A vitória neste sábado, às 21h, no Maracanã, sobre a Portuguesa, concorrente direto na luta contra o rebaixamento, trará grande alívio para o Fluminense. Mas apenas dentro de campo. Fora dele, a crise pode ganhar novo capítulo. Funcionários que recebem mais do que R$ 1,2 mil, e que representam a maior parte da folha salarial do clube, estão com dois meses de salário atrasados e vão se reunir na próxima semana para decidir se entram em greve.

Esta semana, advogados do Sindeclubes (sindicato de funcionários de clubes) se encontraram com o gerente-executivo financeiro, Darío Guagliardi, e ofereceram entrar na Justiça com um pedido de desbloqueio de parte das penhoras para pagar as dívidas salariais. Uma medida semelhante à tomada em diversas oportunidades com o Vasco. O problema é que o Tricolor não deu seu aval.

— Vamos nos reunir com os funcionários. Se virmos que não há caminho para eles que não a greve, vamos apoiar — disse José Pinheiro, presidente do Sindeclubes do Rio.

Guagliardi explicou que, em outubro de 2012, o próprio Fluminense já havia obtido na Justiça a liberação de R$ 995 mil para quitar atrasados. Mas a Procuradoria Geral da Fazenda recorreu e, menos de um mês depois, o desembargador federal José Ferreira Neves Neto obrigou o Tricolor a restituir este valor, com multa para cada dia de atraso. O clube teve que fazer um empréstimo para devolver o dinheiro.

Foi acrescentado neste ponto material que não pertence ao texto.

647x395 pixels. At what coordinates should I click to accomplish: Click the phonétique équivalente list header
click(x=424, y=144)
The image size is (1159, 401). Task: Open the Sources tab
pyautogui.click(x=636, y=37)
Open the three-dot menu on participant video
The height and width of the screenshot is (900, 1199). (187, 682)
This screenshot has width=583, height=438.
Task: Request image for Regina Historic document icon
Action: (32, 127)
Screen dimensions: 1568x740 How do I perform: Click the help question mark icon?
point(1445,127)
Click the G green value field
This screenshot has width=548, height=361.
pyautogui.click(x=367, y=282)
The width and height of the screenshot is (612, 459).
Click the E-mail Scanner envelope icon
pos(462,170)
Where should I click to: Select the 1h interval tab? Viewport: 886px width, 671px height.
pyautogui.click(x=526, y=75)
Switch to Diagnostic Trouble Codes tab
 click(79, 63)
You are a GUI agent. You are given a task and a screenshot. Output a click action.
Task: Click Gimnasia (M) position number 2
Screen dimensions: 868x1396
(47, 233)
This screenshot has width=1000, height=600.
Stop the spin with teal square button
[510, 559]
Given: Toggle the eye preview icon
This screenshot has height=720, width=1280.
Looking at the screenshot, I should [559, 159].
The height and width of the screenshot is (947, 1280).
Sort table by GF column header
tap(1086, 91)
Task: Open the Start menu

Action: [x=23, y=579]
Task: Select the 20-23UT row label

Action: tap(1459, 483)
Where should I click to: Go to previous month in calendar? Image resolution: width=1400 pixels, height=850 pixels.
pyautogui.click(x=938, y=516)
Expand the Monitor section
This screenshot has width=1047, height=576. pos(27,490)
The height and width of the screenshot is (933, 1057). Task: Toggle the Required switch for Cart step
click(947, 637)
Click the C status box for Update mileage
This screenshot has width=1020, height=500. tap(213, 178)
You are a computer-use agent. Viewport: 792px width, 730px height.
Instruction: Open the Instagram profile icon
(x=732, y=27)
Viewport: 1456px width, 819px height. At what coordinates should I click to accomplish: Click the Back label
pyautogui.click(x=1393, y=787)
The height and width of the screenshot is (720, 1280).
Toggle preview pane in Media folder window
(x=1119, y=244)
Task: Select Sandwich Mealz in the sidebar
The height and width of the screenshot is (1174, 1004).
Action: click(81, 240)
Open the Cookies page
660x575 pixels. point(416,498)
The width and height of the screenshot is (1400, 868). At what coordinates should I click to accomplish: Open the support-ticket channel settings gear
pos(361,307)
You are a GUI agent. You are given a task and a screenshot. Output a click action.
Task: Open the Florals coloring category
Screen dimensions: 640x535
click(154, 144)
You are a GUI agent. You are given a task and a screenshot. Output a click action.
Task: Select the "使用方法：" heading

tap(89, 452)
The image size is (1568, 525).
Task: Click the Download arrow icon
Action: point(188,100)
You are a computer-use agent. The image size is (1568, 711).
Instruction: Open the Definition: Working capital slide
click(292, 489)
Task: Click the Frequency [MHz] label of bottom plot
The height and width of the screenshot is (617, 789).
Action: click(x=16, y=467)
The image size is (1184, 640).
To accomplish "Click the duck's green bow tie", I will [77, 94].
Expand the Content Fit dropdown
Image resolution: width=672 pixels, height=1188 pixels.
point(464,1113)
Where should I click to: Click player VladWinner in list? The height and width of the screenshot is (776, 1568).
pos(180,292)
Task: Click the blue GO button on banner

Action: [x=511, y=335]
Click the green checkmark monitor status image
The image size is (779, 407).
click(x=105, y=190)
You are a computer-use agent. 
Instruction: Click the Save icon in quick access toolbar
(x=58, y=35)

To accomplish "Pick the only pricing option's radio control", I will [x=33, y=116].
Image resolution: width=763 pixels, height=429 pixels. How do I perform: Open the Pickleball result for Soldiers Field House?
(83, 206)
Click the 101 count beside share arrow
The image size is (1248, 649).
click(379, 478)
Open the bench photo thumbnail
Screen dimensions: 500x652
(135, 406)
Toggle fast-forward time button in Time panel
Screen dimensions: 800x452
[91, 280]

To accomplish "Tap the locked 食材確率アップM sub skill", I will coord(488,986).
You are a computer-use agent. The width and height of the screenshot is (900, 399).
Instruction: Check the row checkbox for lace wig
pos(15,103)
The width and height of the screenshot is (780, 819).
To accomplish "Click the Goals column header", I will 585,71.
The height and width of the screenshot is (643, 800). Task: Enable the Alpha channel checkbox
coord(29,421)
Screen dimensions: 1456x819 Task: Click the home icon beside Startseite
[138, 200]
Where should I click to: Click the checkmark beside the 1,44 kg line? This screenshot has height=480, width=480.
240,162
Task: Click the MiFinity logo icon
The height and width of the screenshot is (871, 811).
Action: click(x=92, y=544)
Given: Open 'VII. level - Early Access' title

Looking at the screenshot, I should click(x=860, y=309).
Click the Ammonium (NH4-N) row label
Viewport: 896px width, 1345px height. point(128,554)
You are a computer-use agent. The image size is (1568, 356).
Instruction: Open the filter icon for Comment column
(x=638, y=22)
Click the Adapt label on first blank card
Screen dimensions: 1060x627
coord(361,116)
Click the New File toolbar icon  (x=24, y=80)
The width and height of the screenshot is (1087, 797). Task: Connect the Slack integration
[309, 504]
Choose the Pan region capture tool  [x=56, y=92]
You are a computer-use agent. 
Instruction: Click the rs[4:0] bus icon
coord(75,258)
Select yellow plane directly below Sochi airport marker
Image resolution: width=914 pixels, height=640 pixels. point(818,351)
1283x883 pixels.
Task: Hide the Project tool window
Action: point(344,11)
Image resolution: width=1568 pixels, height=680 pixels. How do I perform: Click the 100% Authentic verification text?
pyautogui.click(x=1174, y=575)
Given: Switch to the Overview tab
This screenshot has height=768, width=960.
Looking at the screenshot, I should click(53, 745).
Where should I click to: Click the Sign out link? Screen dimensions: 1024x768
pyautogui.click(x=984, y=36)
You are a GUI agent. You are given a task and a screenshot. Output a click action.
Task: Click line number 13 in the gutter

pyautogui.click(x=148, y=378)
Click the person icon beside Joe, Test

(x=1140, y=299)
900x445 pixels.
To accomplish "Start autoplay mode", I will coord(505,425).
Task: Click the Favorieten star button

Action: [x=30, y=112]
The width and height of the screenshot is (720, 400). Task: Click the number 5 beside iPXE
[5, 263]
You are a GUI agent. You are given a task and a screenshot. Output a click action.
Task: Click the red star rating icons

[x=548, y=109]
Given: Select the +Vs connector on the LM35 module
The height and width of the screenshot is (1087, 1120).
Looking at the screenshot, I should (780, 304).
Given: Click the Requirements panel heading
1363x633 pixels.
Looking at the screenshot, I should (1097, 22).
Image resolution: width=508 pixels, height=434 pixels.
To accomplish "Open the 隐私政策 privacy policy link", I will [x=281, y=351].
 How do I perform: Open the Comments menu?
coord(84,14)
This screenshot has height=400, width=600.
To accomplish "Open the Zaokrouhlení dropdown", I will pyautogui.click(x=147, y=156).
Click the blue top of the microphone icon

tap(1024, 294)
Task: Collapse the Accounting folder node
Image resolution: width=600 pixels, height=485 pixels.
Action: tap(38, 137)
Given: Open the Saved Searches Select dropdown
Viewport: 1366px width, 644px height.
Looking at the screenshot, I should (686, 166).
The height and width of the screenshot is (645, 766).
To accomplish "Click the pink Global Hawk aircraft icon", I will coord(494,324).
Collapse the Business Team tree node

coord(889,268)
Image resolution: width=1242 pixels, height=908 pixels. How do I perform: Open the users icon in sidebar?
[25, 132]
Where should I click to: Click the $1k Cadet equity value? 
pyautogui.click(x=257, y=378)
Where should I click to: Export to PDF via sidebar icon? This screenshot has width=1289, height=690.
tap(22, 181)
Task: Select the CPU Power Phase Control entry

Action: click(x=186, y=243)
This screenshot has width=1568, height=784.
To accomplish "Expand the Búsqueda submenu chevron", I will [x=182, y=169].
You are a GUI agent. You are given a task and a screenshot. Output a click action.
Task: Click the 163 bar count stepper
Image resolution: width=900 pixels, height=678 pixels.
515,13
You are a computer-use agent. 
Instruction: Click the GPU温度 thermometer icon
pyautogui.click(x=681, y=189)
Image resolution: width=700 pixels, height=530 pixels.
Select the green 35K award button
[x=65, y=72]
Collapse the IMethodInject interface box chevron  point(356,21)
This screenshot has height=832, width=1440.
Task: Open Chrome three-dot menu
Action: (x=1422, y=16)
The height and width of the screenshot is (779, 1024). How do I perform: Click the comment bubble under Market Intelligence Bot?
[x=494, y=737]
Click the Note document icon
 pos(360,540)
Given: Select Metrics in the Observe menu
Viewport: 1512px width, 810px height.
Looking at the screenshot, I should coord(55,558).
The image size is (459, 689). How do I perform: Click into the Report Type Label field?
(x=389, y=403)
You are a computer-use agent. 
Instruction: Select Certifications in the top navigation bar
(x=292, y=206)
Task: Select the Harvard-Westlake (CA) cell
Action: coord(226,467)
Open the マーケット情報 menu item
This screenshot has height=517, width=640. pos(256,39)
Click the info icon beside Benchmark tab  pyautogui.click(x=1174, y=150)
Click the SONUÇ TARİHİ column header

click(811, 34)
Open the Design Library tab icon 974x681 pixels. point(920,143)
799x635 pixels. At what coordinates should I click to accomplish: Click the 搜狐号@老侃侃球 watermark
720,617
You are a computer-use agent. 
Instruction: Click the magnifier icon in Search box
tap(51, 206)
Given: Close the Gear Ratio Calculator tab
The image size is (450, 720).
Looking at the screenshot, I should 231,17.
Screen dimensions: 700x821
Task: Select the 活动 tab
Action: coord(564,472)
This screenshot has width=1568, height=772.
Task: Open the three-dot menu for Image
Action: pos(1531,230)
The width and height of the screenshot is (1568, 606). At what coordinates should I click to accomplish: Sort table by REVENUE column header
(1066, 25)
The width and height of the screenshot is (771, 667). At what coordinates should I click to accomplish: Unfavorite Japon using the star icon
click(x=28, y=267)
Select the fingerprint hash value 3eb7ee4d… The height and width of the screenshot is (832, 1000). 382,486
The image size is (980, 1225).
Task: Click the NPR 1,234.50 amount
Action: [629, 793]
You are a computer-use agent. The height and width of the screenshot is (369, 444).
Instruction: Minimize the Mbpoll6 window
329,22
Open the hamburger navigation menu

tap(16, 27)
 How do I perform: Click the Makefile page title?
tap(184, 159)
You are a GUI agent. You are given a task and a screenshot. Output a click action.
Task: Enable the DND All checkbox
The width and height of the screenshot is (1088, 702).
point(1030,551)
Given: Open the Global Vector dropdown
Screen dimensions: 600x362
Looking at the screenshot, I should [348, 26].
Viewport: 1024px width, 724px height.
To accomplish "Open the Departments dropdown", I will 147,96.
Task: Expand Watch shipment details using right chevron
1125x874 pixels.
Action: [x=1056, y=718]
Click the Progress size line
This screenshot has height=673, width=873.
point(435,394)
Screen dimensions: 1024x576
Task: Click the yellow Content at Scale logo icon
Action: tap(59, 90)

— A reivindicação deles é legítima. E, se entrassem com o pedido, acredito que conseguiriam. O problema é que se tivermos que restituir a Fazenda de novo, desta vez não teríamos mais de onde levantar recursos — diz Guagliardi.

A folha do Fluminense gira em torno de R$ 2 milhões. Os que recebem até R$ 1,2 mil são os únicos com salário em dia. Mas eles representam só 10% da folha. O clube acredita que está perto de um acordo com a Justiça para liberar as receitas bloqueadas.